What's Really the Deal with Seattle Weather?

south seattle fog

Published 

Let's have some real talk: You've heard about Seattle weather. You're concerned about Seattle weather. This is the land of angry, light-deprived grunge music, where rain slickers are couture fashion, where we need espresso by the gallon to stay awake, where old-timers are called "mossbacks" because if you stop moving long enough, the damp green understory swallows you whole. Allegedly.

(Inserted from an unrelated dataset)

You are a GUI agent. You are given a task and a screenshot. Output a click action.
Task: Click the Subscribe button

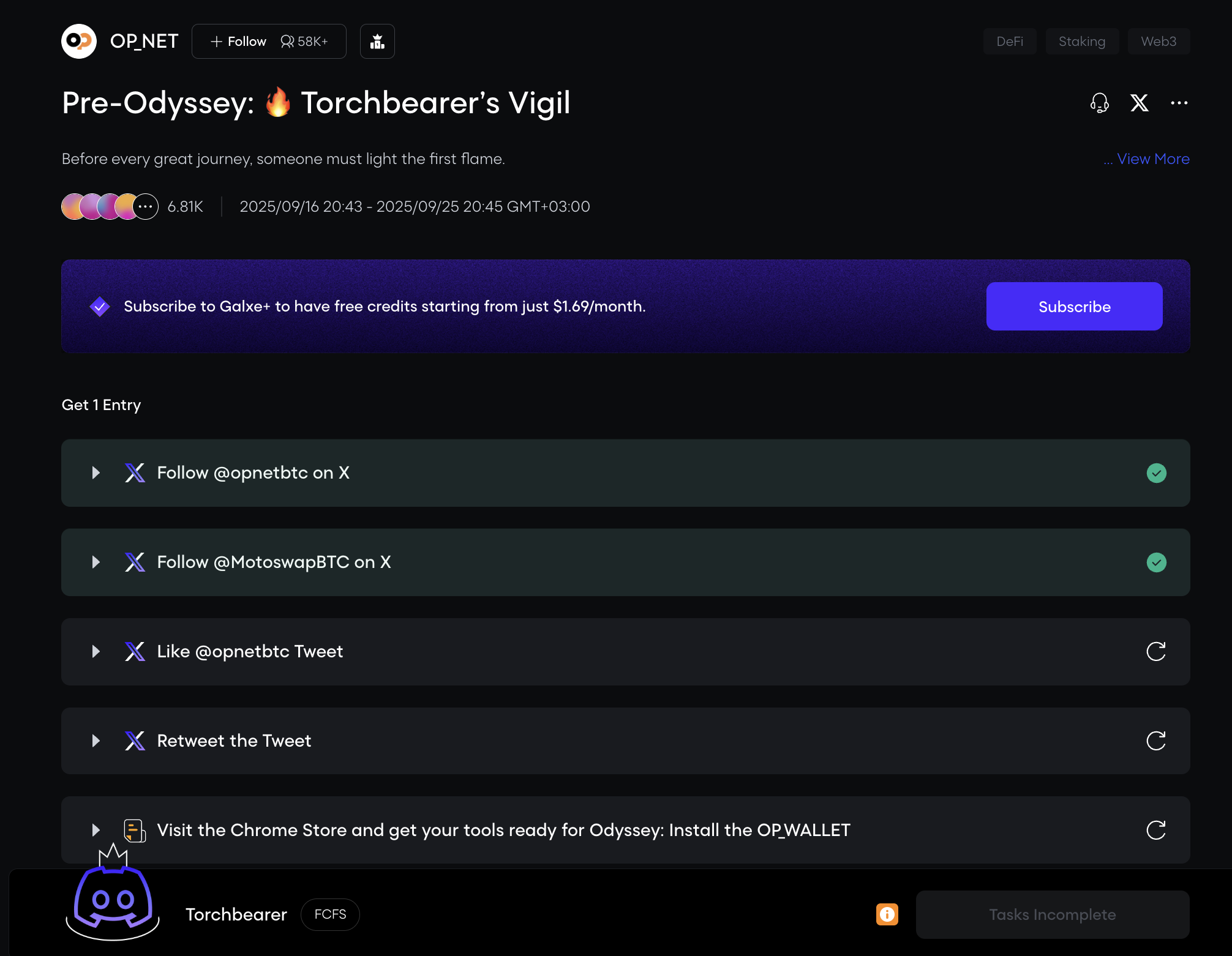coord(1074,307)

What's it really like? Let's take it by season, starting with now:

June

June will break your heart, especially if you're from the East Coast, the Midwest, or — bless your heart — the South. While the rest of this great nation flings off clothing and slathers sunscreen and fires up the grill, the Northwest wet season casts its final lingering shadow over the region. June gloom, we call it. It's cloudy, low 60s, often drizzly. Except when it isn't. When the sun bursts forth, the populace rushes to every park, trail, grill, lake, beach and playing field in sight, savoring every warm ray, knowing it's precious.

July

A week or so of chilly, dismal taunting, and then the clouds vanish and the Northwest leaps into its glorious true summer. It's mid 70s and not humid in the least. You go out cavorting and enjoy yourself and thank the skies you don't have to huddle by an air conditioner. (When it does reach the 80s for a few days, you know it, because few of us have air conditioners.) There's a festival somewhere every weekend, and inviting beaches (the water stays icy, though), and hikes with clear mountain lakes at the top. It's great.

August

person holding seaweed on the water in a kayak

70s and sunny. Heaven. Time for fantastic study trips to places like Cascade mountains.

September

Stretches of mild sunny heaven, which are even more poignant because they won't last forever. This is often our third summery month to make up for June. We don't get the blazing red leaves of autumn elsewhere, but our deciduous trees turn a dignified yellow before bidding adieu to their evergreen cousins. For a few days the campus trails are so thick with massive golden leaves of bigleaf maples that you lose sight of your ankles.

October

maple leaf with rain droplets

You're absorbed in your studies and the clouds are back, gliding northward between our two fair mountain ranges, Cascade and Olympic. Clouds gather against the mountainsides but never stand still. They roll, heave, tumble in on themselves, dissipating and reuniting. If you're from a place that has thunderstorms, you might mistake these tumblings for the early signs of a storm. But no, it's just the ceaseless motion of the Northwest sky, always worth pausing to gaze upon, no matter how many midterms you have.

November

mountain in the distance with a foggy foreground

We're in the thick of wet season now — not so much rain as drizzle and mist. Buy a coat with a hood. Find sensible shoes. It rarely rains so hard you want an umbrella, except when it does. Learn to appreciate a well-pulled espresso (don't muck it up with syrup). Or try kombucha, tea, mate, or other plant drinks that awaken you more gently than coffee. Your classmates will love to talk about them.

December

You discover to your delight that you can still do almost anything in this mild weather. It stays in the mid 40s for most of the winter. Runners still run. Cyclists still cycle, in hilarious outfits. You can play sports, walk your dog, hit the trails between classes to breathe the deep fertile scent of ferns and firs and cedars and lichens. Watch the mist slide through the campus forest and decide it's not truly "rain." We get less annual rainfall than New York, after all.

January

tall trees in th efog

Upon returning from winter break at home, you step out of the airport, sniff the Northwest air, and discover things are growing here in the thick of winter. There's life in the air. Rose and rosemary bushes reach the size of elk because the climate lets them grow year-round. Every few years it snows for a few days. Then the city shuts down because we don't know how to drive in it and Seattle has maybe two snowplows. You can stay home and bake brownies.

February

campus forest in fog

Spring already? Not entirely, but flowers begin blooming and green buds appear on tree branches. The rest of the country is still shoveling out their cars. You celebrate with a run in a light sweatshirt. Or a walk in the campus garden — you can study herbal medicine year-round because something's always growing.

March

Cherry blossoms open. Vitamin-packed nettle rockets up from the forest floor, a favorite spring food of indigenous Northwest tribes. You can learn from them in the excellent Northwest Herbs class. When the dogwoods bloomed, they knew it was time to harvest clams. When salmonberries ripened, they knew spawning salmon had returned from the ocean. We get a taste of fake-mini-summer in March, a glorious week or so of sunshine in the 70s. We all rush outside, classes meeting in the campus courtyard, blinking and basking in the warmth.

April

person running on outdoor trail

We're on our way: vegetable gardens planted, summer camping trips planned, REI shopped. Drizzle no longer fazes you.

May

people with hula hoops in bastyr courtyard

The garden heaves with new growth, mountain meadows riot with wildflowers, and the last showers remind you to make the most of the sunny days ahead. You realize the bad reputation of Seattle's weather is just a scheme to keep everyone from moving here. Don't let the secret out.

Originally written in June 2013, revised in December 2022.